* [Text extract]
※

The Supreme Court may have ratified or recognized the end of Reconstruction when, in 1883, it struck down the Civil Rights Act of 1875, which protected blacks from discrimination in public accommodations such as hotels, inns, and railways. The Court did so because it said that the Fourteenth Amendment enjoined the actions of states but did not authorize the federal government to regulate private businesses. Bowie and Renan (and others) assign great weight to this decision as a cause of the collapse of Reconstruction. The 1875 Act, however, was never firmly enforced because President Ulysses S. Grant did not support it, and the compromises surrounding the election of 1876 made it even more difficult to do so. The decision had no effect on Reconstruction, which was unwinding anyway with Democrats’ electoral gains. By the time the Court ruled on the Civil Rights Acts, northern opinion was moving on to other issues: the gold standard, regulation of the railroads, the rights of labor and labor unions, tariffs, and immigration. On some of these issues, Republicans found it helpful to have the support of those southern Democrats. (The main provisions of the 1875 Act were reenacted in the public-accommodations provisions of the Civil Rights Act of 1964.)

※

* [Given data]
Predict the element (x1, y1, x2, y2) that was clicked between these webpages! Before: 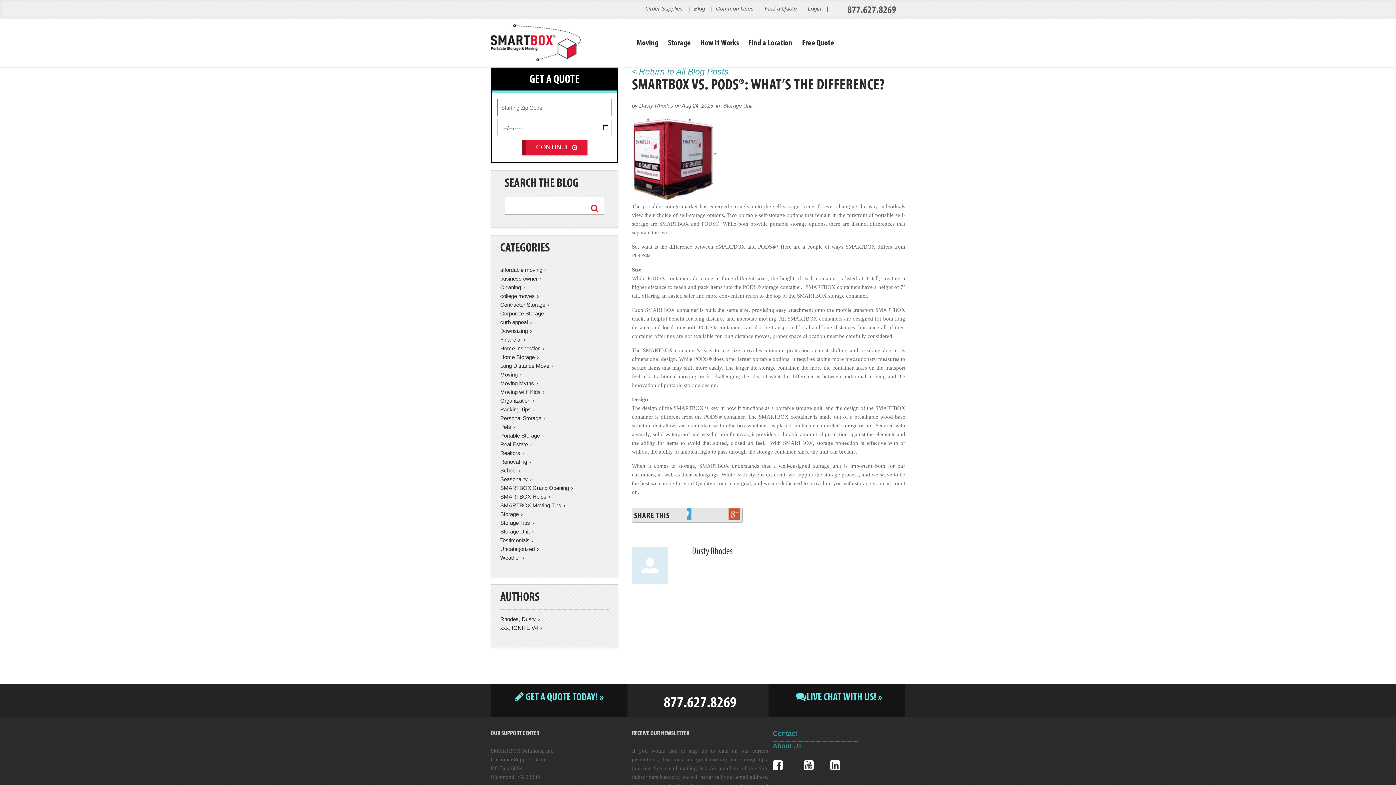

※

* [Things to do]
a. Decide whether each statement agrees with the text on the Civil Rights Act of 1875, answering yes or no and quoting the deciding words of the text. (i) The Supreme Court struck down the 1875 Act in 1883. (ii) President Ulysses S. Grant backed firm enforcement of the 1875 Act. (iii) None of the main provisions of the 1875 Act were ever enacted again.
b. Using the text on the Civil Rights Act of 1875, answer these questions:
(i) In which public accommodations did the 1875 Act protect blacks from discrimination?
(ii) Which amendment did the Court say enjoined the actions of states?
(iii) To which issues was northern opinion moving on by the time of the Court's ruling?

* [Answers provided]
a.
(i) Yes: "in 1883, it struck down the Civil Rights Act of 1875"
(ii) No: "President Ulysses S. Grant did not support it"
(iii) No: "The main provisions of the 1875 Act were reenacted in the public-accommodations provisions of the Civil Rights Act of 1964."

b.
(i) Hotels, inns, and railways.
(ii) The Fourteenth Amendment.
(iii) The gold standard, regulation of the railroads, the rights of labor and labor unions, tariffs, and immigration.